Non-specific caspase inhibition reduces infarct size and improves post-ischaemic recovery in isolated ischaemic/reperfused rat hearts

Abstract.

Myocardial ischaemia and reperfusion lead to myocardial cell death due, at least in part, to apoptotic mechanisms. Although cysteinyl aspartate-specific proteinase (caspase) activation is a major event and the most-cited culprit in the development of apoptosis, its potential contribution to ischaemic myocardial cell death is largely unknown. To study the role of caspase activation, isolated rat hearts (n=6 per group) were subjected to 30 min coronary artery occlusion followed by 120 min reperfusion. A non-selective [0.1 or 0.5 µM acetyl-Tyr-Val-Ala-Asp chloromethylketone (YVAD-cmk)] or selective caspase inhibitors [0.07 or 0.2 µM acetyl-Asp-Glu-Val-Asp-cmk (Ac-DEVD-cmk, caspase-3 inhibitor); 0.07 or 0.2 µM benzoxycarbonyl-Leu-Glu-OMe-His-Asp(OMe)-fluoromethylketone (z-LEHD-fmk, caspase-9 inhibitor)] were added to the perfusate at the start of reperfusion. Non-selective caspase inhibition with 0.1 or 0.5 µM YVAD-cmk limited infarct size: (21±4%, P<0.05; 17±3%, P<0.05, respectively) compared with the ischaemic/reperfused control (32±5%). In hearts treated with 0.1 or 0.5 µM caspase II non-selective inhibitor, the fraction of terminal-deoxynucleotidyl-transferase deoxyuridine nick end labelling (TUNEL)-positive myocyte nuclei in the infarcted zone was reduced from the ischaemic/reperfused non-treated control of 11.2±2.1% to 6.2±1.6% (P<0.05) and 1.2±0.2% (P<0.05), respectively.

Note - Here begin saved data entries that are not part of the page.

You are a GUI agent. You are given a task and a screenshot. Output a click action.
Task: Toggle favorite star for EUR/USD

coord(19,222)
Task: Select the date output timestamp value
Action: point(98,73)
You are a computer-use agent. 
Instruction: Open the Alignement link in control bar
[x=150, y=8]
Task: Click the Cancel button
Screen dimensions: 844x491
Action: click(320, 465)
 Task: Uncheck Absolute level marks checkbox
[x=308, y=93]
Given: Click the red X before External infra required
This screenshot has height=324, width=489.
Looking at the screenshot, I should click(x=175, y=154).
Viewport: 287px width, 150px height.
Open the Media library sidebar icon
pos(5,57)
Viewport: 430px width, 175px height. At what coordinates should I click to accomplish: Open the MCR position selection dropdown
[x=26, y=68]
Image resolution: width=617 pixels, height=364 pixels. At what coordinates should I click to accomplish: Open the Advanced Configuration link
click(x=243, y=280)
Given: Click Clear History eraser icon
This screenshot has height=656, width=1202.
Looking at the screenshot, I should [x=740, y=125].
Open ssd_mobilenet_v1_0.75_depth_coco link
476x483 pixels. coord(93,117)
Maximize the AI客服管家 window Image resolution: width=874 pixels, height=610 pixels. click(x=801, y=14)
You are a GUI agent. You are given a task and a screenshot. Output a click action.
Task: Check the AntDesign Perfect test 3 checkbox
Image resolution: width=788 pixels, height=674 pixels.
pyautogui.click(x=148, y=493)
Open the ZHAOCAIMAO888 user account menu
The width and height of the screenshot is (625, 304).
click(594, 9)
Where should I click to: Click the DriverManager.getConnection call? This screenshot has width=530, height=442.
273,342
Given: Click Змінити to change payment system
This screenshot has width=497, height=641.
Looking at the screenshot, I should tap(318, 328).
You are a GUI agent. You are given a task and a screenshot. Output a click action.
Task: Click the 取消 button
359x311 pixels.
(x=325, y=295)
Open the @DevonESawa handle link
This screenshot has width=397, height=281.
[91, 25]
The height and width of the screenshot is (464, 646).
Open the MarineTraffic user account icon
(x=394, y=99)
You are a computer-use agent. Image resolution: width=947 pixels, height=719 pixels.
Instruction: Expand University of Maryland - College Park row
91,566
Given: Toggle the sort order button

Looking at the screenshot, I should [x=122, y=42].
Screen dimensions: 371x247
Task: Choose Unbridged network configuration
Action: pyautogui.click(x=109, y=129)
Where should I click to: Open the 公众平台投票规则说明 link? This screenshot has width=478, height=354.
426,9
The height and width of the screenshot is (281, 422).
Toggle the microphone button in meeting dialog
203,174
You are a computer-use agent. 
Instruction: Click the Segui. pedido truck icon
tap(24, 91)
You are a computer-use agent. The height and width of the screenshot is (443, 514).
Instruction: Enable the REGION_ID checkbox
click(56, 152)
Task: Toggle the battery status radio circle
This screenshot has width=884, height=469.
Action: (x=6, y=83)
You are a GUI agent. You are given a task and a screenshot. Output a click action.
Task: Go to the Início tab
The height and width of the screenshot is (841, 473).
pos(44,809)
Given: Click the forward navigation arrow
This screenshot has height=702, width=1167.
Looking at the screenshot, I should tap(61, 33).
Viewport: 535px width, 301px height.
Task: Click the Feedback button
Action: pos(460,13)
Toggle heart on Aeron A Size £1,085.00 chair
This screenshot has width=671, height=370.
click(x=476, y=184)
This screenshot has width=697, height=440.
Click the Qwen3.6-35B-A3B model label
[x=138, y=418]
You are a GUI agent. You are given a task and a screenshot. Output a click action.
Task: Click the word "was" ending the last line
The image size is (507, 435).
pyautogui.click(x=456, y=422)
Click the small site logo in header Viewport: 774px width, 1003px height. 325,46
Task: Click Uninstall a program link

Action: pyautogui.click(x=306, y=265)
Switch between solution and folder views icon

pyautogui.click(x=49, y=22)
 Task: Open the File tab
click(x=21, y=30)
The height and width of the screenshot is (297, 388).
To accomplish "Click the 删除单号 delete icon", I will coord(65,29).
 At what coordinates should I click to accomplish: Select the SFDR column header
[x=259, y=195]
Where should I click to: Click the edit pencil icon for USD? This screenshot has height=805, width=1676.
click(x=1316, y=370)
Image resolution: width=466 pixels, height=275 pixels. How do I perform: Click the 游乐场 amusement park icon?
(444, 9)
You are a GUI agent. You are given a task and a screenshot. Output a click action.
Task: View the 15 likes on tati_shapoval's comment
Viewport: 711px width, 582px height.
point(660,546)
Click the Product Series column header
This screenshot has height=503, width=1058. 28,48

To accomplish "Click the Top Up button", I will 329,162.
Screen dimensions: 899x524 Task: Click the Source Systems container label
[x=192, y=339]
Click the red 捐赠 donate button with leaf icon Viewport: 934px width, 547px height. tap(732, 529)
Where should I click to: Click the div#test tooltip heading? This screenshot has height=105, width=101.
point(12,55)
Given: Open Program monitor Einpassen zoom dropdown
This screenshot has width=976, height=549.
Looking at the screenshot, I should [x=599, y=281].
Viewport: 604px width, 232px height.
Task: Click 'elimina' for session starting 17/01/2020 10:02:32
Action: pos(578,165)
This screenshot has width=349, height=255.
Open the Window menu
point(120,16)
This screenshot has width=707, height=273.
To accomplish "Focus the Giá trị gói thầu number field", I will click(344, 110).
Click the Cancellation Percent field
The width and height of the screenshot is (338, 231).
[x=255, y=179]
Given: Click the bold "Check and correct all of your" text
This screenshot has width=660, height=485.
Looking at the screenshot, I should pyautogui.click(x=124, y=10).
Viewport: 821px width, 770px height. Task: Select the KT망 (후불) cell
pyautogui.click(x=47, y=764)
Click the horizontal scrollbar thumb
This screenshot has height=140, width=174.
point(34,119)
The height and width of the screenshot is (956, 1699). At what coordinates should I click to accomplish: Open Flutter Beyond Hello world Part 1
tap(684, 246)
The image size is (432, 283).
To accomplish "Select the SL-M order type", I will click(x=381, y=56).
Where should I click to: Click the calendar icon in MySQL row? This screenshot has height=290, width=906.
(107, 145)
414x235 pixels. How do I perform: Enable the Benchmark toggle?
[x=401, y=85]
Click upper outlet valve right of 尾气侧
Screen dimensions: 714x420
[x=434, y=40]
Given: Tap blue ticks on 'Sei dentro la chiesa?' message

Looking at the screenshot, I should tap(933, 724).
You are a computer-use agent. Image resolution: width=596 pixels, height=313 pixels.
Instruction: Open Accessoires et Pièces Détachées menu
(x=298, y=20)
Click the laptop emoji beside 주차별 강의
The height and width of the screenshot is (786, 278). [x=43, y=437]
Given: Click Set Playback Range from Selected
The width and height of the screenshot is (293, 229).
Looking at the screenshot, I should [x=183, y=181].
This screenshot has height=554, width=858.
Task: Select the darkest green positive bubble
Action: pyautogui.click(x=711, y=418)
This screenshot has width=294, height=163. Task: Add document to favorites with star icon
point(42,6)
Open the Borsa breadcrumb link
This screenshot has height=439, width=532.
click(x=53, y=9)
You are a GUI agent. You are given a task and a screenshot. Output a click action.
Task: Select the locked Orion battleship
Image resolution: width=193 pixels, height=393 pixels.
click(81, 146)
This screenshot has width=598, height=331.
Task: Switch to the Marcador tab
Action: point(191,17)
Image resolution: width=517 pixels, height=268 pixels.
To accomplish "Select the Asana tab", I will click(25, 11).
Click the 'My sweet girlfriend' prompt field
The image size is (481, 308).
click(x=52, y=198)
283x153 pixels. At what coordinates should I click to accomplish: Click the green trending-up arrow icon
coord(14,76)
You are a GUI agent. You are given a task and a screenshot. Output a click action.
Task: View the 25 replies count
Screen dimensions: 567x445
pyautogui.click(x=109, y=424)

The recovery of post-ischaemic cardiac function (coronary flow, aortic flow and left-ventricular developed pressure) improved significantly with the application of the non-selective caspase inhibitor as well. In hearts perfused with specific caspase inhibitors (caspase-3 and caspase-9) there was no significant reduction in the infarct size, no improvement in post-ischaemic cardiac function and no reduction of apoptotic cell death. We conclude that non-specific inhibition of caspases may be therapeutically beneficial in myocardial ischaemia/reperfusion-induced damage, while selective caspase inhibitors may fail to prevent such reperfusion-induced injury in our model system.